_Problem to work on_:
How many lines of the records below contain the string "已用空间", with case taken into account? Give only the number.

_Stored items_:
_ _ _ _ _

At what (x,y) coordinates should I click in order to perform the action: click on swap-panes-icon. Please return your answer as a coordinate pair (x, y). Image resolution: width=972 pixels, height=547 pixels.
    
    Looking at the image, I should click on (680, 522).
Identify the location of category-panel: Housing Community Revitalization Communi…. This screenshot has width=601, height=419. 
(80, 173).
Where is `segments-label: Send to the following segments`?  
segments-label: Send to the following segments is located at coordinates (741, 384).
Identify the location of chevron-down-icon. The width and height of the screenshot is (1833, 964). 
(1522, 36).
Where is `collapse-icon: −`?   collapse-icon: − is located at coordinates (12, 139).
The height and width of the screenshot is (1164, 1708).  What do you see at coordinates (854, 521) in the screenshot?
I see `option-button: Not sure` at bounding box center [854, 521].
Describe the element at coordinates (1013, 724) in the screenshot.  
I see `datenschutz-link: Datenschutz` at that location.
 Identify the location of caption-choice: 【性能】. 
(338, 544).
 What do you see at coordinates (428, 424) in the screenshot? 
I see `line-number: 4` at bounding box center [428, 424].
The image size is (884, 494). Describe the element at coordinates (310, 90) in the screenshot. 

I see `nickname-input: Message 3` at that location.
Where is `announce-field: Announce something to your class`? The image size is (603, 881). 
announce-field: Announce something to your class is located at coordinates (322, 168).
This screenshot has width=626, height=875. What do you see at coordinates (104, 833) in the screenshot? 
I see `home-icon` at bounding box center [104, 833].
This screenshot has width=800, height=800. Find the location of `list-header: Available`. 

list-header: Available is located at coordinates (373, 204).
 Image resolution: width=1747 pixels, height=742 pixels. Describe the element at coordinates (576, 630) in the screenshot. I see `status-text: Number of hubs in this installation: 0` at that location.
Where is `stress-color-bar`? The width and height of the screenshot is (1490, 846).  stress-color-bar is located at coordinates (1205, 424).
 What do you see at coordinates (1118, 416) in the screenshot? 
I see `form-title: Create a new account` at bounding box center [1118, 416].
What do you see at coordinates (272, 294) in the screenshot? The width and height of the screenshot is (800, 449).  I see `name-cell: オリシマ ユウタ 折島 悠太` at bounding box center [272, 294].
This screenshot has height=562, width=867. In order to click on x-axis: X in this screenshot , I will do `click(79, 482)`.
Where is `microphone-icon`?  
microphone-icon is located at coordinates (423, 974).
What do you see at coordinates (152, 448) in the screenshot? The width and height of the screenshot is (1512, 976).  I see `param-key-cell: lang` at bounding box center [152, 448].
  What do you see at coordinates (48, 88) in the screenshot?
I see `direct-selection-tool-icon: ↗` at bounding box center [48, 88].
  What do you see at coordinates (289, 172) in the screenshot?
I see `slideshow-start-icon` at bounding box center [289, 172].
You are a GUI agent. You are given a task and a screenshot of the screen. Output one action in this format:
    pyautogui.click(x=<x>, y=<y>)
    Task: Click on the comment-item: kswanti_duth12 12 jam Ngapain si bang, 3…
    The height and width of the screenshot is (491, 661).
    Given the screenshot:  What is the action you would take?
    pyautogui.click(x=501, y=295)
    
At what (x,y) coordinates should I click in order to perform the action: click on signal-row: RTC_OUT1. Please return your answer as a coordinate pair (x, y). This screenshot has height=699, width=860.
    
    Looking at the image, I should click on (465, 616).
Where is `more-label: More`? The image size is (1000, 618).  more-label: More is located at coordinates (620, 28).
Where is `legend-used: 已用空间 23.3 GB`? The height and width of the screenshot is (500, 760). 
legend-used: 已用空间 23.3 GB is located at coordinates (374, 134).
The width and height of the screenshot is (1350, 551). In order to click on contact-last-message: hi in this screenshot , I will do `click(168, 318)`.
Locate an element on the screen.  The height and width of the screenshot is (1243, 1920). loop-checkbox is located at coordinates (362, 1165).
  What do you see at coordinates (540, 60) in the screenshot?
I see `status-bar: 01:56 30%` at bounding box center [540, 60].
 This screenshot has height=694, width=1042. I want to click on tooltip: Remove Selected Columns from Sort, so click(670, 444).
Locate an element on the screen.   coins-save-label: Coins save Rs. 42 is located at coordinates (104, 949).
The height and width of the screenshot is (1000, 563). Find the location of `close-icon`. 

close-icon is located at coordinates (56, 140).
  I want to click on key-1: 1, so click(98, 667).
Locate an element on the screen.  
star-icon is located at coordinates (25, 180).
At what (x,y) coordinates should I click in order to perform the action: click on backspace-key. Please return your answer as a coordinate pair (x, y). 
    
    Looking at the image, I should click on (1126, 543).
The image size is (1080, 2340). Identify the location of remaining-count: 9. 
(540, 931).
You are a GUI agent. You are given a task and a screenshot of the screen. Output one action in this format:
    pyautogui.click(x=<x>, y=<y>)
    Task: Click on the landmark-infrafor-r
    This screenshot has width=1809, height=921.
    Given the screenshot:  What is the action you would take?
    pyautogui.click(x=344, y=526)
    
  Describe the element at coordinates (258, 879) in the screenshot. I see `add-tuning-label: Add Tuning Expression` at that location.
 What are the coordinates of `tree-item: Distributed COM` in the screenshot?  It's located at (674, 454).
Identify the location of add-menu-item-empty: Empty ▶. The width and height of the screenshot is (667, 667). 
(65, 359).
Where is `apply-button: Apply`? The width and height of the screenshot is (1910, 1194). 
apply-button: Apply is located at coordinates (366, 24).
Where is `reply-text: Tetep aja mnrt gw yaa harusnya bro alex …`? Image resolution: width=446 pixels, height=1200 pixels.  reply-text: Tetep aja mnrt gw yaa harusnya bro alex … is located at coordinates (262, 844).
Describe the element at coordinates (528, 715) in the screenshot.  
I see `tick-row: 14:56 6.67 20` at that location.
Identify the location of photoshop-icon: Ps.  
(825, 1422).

_ _ _ _ _

_Completed exercise_:
2